O ex-deputado federal Aldo Rebelo fez críticas contundentes ao Governo Lula e a ministérios ligados à agenda ambientalista, apontando suposta influência de organizações não governamentais (ONGs) estrangeiras. Segundo Rebelo, pastas como o Ministério do Meio Ambiente, comandado por Marina Silva , operam com uma estrutura opaca, favorecendo interesses internacionais em detrimento do Brasil.
Em vídeo publicado nas redes sociais, o ex-parlamentar afirmou que há uma “caixa-preta” dentro do governo, presente não apenas no Ministério do Meio Ambiente, mas também no IBAMA, no Ministério dos Povos Indígenas e na FUNAI.
“Existe uma caixa-preta no Brasil que precisa ser aberta. Ela está alojada dentro do Estado brasileiro e é protegida pelo governo. Está no Ministério do Meio Ambiente da dona Marina Silva, no IBAMA do seu Agostinho, no Ministério das Populações Indígenas, na FUNAI, e é controlada por ONGs financiadas do exterior a serviço de interesses internacionais contra o Brasil”, declarou.
Influência de ONGs em órgãos públicos
Rebelo criticou a atuação dessas instituições dentro da administração pública, alegando que sua presença prejudica o desenvolvimento econômico e social do país. Segundo ele, o enfrentamento dessas entidades seria necessário para garantir o crescimento nacional.
O ex-deputado também abordou a situação da Amazônia, citando municípios da região que, mesmo com lideranças indígenas, apresentam altos índices de analfabetismo e pobreza.
“O prefeito é índio, o vereador é índio, o secretário é índio, e o lugar tem a maior taxa de analfabetismo do Brasil. Isso mostra que essas ONGs não protegem nada, apenas defendem o próprio caixa. Vivem em Paris, Barcelona, Londres ou São Paulo, enquanto a Amazônia afunda”, criticou.

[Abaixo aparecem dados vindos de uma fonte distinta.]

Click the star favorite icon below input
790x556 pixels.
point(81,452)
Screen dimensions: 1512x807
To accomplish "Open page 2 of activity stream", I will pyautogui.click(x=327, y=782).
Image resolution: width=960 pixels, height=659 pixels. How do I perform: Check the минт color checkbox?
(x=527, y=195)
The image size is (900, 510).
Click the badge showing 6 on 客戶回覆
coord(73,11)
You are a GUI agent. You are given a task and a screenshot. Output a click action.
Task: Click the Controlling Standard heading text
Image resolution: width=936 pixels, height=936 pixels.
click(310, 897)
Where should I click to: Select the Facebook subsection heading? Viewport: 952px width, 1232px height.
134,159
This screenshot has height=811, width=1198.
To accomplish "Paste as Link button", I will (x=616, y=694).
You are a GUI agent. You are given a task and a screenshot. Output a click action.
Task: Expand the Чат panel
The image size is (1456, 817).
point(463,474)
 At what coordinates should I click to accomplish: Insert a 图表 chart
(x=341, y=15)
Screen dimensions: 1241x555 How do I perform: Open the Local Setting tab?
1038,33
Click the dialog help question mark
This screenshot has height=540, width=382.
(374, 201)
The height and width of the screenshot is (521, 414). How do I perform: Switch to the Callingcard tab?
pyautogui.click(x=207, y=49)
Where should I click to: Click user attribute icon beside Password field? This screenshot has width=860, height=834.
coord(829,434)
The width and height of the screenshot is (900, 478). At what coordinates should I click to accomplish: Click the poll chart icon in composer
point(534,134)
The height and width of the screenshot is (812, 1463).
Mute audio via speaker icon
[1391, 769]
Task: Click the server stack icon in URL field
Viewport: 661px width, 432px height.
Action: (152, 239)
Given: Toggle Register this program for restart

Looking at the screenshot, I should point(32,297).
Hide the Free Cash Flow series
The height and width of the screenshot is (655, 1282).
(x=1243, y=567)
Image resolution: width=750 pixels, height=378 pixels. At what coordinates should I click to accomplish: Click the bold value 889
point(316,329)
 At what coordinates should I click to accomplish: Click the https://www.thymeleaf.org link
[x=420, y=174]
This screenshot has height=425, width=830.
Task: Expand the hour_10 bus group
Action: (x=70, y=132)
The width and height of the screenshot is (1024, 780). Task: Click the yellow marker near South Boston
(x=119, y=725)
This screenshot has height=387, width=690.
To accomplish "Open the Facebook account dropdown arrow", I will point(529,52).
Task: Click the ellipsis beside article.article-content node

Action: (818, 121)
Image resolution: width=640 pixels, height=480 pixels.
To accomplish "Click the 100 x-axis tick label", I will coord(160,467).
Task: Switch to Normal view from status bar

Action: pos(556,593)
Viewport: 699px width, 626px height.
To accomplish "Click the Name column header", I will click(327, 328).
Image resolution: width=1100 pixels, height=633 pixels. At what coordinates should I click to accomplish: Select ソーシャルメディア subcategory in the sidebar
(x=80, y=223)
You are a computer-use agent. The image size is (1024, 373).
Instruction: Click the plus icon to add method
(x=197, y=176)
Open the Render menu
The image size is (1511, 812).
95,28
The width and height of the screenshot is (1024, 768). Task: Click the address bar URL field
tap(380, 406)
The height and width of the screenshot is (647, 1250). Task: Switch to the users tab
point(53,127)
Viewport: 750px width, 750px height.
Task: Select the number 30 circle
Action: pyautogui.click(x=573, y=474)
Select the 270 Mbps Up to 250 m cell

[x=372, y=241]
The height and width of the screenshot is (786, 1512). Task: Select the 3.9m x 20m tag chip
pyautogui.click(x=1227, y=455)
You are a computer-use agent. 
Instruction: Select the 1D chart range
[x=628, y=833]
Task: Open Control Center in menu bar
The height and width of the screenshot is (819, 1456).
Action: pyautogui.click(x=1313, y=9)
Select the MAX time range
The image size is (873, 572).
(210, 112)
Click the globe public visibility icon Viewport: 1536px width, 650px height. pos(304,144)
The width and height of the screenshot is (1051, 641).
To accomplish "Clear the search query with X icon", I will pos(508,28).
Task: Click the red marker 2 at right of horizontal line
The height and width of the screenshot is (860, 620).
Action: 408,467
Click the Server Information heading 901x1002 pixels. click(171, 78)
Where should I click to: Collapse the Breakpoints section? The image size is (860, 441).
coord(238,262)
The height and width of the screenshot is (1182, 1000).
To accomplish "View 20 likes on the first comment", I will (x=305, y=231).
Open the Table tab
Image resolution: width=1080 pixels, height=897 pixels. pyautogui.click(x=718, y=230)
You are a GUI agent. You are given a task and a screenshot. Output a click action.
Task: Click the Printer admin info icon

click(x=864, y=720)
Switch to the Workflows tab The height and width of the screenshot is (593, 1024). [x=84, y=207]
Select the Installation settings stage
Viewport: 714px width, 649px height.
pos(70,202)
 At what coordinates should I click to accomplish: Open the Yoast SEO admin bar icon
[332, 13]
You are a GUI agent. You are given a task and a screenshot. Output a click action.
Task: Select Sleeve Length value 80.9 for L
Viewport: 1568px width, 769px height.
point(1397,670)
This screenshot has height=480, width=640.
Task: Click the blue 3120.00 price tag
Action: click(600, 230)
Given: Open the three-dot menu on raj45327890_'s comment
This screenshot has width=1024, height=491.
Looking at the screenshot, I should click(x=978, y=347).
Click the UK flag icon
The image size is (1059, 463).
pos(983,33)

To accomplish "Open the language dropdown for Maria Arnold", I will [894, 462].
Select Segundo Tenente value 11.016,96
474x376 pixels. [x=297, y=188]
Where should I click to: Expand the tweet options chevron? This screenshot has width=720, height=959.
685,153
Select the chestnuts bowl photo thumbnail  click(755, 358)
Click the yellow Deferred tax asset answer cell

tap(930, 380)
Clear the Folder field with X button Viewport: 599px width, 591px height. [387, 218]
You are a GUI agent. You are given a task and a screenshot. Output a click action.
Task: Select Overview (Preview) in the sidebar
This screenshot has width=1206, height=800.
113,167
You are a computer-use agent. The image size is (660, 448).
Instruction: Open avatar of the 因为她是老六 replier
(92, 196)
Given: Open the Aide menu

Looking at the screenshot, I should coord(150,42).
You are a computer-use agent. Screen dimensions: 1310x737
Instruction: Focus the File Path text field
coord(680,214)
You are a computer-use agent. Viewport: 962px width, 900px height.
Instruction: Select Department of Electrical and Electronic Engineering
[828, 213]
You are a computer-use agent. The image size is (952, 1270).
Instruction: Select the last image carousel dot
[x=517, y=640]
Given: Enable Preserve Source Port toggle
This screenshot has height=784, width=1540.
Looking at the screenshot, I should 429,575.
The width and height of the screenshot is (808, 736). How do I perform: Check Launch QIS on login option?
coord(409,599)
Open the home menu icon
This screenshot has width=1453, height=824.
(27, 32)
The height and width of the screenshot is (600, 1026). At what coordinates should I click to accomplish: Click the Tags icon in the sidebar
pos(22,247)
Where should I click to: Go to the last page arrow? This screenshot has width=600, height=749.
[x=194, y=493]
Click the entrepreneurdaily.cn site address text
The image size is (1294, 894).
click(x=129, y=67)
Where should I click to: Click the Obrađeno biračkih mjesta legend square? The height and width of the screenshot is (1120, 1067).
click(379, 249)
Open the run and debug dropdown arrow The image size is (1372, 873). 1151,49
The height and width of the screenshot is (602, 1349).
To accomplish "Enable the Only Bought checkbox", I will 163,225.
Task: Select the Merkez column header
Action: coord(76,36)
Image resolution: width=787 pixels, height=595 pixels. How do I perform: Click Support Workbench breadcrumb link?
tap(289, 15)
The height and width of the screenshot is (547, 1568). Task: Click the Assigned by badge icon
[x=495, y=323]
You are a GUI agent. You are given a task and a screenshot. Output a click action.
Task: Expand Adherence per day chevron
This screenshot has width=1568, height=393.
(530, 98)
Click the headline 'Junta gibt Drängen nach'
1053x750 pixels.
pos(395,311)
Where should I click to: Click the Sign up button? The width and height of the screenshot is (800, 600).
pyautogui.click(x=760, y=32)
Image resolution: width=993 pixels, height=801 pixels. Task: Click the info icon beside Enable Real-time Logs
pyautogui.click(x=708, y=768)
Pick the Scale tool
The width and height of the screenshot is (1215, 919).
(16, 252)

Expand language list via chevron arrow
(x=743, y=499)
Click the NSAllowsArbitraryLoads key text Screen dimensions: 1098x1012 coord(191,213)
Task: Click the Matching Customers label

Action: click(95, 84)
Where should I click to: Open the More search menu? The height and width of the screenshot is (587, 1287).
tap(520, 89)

Aldo Rebelo ressaltou ainda a riqueza natural da região, comparando seu potencial a sua realidade social: “A Amazônia tem a maior fronteira mineral do mundo, a maior reserva de água doce, a maior biodiversidade e ainda assim a população vive na pobreza. Por quê? Porque está condenada à pobreza pela ação dessas ONGs estrangeiras a serviço de interesses internacionais.”